Thursday, May 28, 2009

2 Ways to Change Your Stockbroker

Have you ever been faced with a decision either to change or retain a stockbroking firm, stockbroker or relationship officer that is performing below expectation? Often, as budding investors we face this challenge and choose to endure the unpalatable since it is often wrongly perceived that it is pretty difficult to change a stockbroker. First, it is good to ensure that proper investigation is done before deciding to change a stockbroker such that those shortcomings observed in the current stockbroking firm are not also prevalent in the new company chosen. Often, clients are quick to choose a “big” investment bank as their broker without taking a critical appraisal of the strength, weaknesses and (in) abilities of their prospective client relationship officer(s). Information technology infrastructure, staff turnover*, timely mandate execution, client feed back system, management quality, email and telephone ethics, research/financial advisory/web content are few criterion you may want to review before changing or choosing a stockbroker.
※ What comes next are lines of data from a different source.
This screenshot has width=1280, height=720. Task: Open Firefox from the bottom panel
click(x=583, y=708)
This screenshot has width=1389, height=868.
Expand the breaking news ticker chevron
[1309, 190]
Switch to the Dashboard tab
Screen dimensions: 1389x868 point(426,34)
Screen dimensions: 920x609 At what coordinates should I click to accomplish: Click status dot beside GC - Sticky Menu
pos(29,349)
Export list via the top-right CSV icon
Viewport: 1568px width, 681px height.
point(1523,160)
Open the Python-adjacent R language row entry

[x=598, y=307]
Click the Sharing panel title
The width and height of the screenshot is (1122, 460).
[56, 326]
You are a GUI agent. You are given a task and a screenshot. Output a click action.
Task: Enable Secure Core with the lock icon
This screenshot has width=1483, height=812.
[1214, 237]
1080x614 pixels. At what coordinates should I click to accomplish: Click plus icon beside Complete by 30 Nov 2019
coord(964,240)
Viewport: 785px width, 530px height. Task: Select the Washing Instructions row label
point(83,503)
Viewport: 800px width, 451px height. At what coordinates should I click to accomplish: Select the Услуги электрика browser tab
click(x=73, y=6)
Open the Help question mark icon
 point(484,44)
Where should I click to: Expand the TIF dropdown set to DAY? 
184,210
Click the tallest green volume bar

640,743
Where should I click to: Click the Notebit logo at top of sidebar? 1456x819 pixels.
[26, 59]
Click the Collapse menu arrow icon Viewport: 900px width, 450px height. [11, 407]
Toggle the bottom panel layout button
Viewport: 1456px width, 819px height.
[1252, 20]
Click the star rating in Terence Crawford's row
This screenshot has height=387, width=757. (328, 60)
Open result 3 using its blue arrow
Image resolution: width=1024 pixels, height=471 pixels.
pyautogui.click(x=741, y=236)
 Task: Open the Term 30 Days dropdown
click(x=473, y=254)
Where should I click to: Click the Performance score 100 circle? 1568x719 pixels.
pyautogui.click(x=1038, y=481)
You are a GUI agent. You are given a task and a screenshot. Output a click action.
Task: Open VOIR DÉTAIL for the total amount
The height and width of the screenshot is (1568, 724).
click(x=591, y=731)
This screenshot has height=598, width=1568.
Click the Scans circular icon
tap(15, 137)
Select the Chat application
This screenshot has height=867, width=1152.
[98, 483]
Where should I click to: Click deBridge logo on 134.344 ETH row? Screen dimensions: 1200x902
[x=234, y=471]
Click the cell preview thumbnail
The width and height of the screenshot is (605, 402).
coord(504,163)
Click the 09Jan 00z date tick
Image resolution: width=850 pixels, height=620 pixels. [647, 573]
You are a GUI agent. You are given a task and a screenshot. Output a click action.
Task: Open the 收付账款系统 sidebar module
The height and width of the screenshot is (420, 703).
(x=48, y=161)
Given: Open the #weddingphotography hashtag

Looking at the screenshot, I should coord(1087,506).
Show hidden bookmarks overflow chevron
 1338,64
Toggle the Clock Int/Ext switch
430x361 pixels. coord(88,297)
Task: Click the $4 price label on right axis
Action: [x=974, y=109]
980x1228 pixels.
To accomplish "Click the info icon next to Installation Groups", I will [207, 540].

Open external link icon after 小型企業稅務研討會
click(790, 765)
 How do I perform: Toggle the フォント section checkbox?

Having decided on your target/newly chosen stockbroking firm, below are two strategies you could deploy to change your non-performing broker with ease:

Unified Clearing House Number (CHN) StrategyThis option is best for savvy investors or an experienced portfolio/fund manager. It is relatively easier and less costly to implement. It simply entails the opening of another stockbroking account in the target company (howbeit with the same CHN number with the previous account) and simultaneously maintaining the two accounts for the same portfolio. Only sell mandates are executed on the old brokers account while new buy mandates are executed in the target house. With time, when the account at the old stockbroking firm could be empty or close to being empty and the investor can then concentrate on the new stockbroking firm’s account. A unified CHN number of these accounts would allow the investor have access to the accounts on a single page on CSCS Online Access for effective management at a reduced cost.

Outright Inter Member Transfer. Fill out the appropriate sections and attach your current CSCS statement of account from your resident stockbroking firm. Ensure you do not carry out any transaction on the account until the transfer is completed. There are sections for authentication of the transfer by the Managing Directors of both the resident and the target house. The resident MDs seldom use this opportunity to conduct exit interviews with clients and thus constituting bottle necks to easy transfer. They tend to promise better service and assure the client to abort the transfer. To avoid this bureaucracy an investor could do a letter of authority to the target stockbroking firm mandating them to present the transfer documents at the resident house if the target stockbroking firm offer such share support services.
*Do kindly note that there are no openly available conventional methods for determining staff turnover; investors are advised to liaise with other investors already dealing with a prospective stockbroker for hint on this. It would also be good to develop a good rapport with ones account officer for timely mandate execution and frequent email communications.